We consider it to be a strength of the study that all nodules were included, and not just nodules surrounded by lung tissue (intraparenchymal nodules). Also the fact that the double readings were performed in two institutions in different countries strengthens the external validity of the study. The readers were completely blinded in the sense that they had no information regarding the choice of algorithm or the results of the other reader.

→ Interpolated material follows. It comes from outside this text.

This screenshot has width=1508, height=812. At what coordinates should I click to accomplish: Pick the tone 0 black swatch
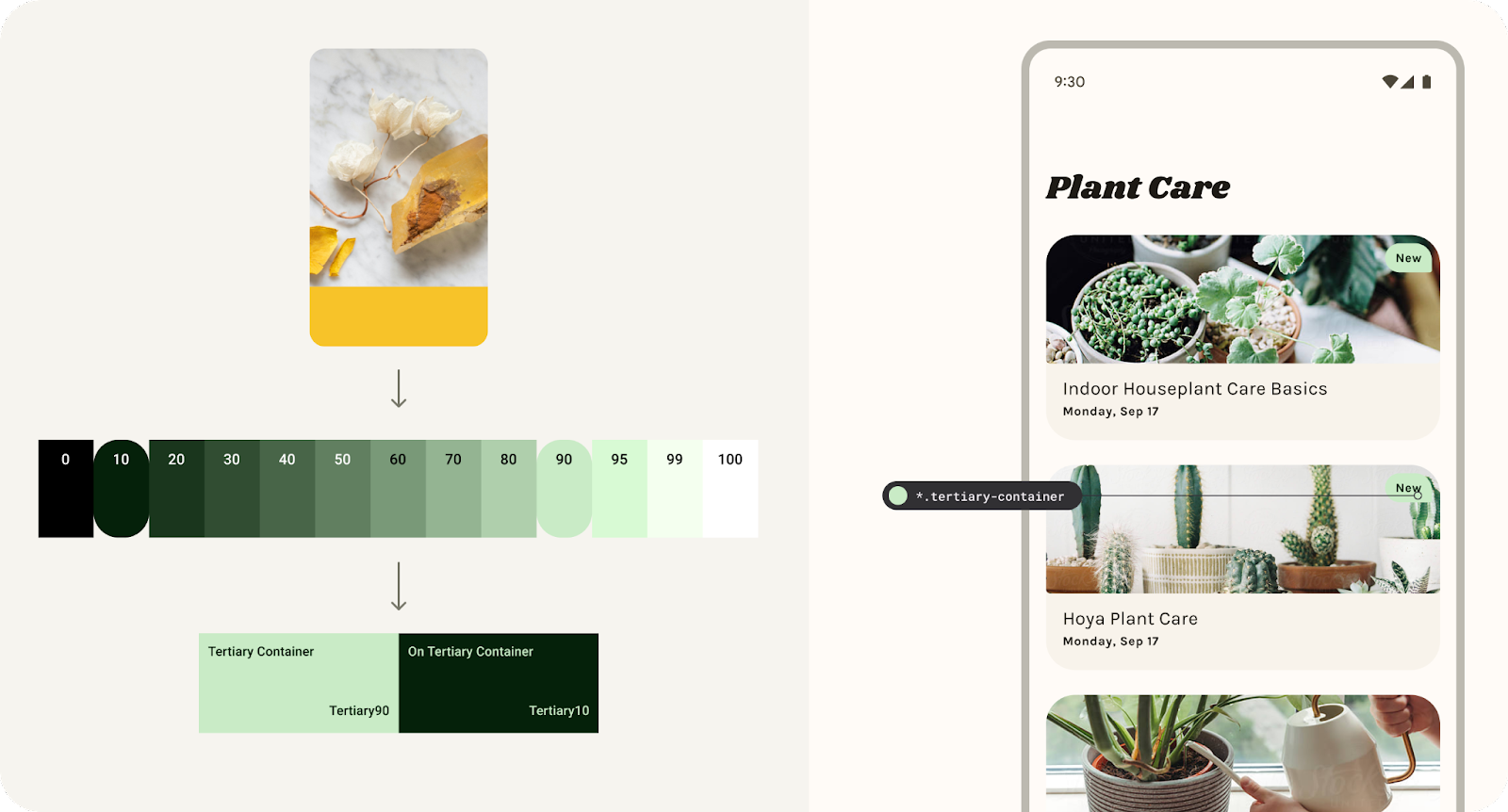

The development of new and improved pulmonary nodule evaluation software is a promising tool for the diagnostic workup of indeterminate lung nodules. In this context, the reproducibility of the volumetric measurements is a key issue before the results can be used in everyday clinical decision making. New versions of software are not always comparable with former versions. Siemens syngo LungCARE CT version VE25A used in the DLCST allowed the choice of various algorithms for the analysis of lung nodules. Former versions of the software used in the NELSON study did not have this option. The use of different algorithms presents a challenge when pooling data from several trials with the aim of gaining more statistical power, as volumetric measurements may not be directly comparable. A complete and independent understanding and validation of the different software packages requires full access to technical details behind the algorithm, and this is usually incompatible with the policy of software companies. However, a close cooperation between clinicians and software companies is desirable to ensure continued development of high-quality software.

Conclusion

We found volumetric measurements to be reproducible using Siemens syngo LungCARE CT version VE25A, when using the same nodule-analysing algorithm. Modern volumetric software failed to correctly segment a high number of manually detected screen nodules (28%). Provided the same software algorithm was used, 96% of the volumetric measurements showed a variability of less than 25%. However, segmentation algorithms within the same software package cannot be used interchangeably, and using the same analysing algorithm is essential for correct longitudinal assessment of lung nodules.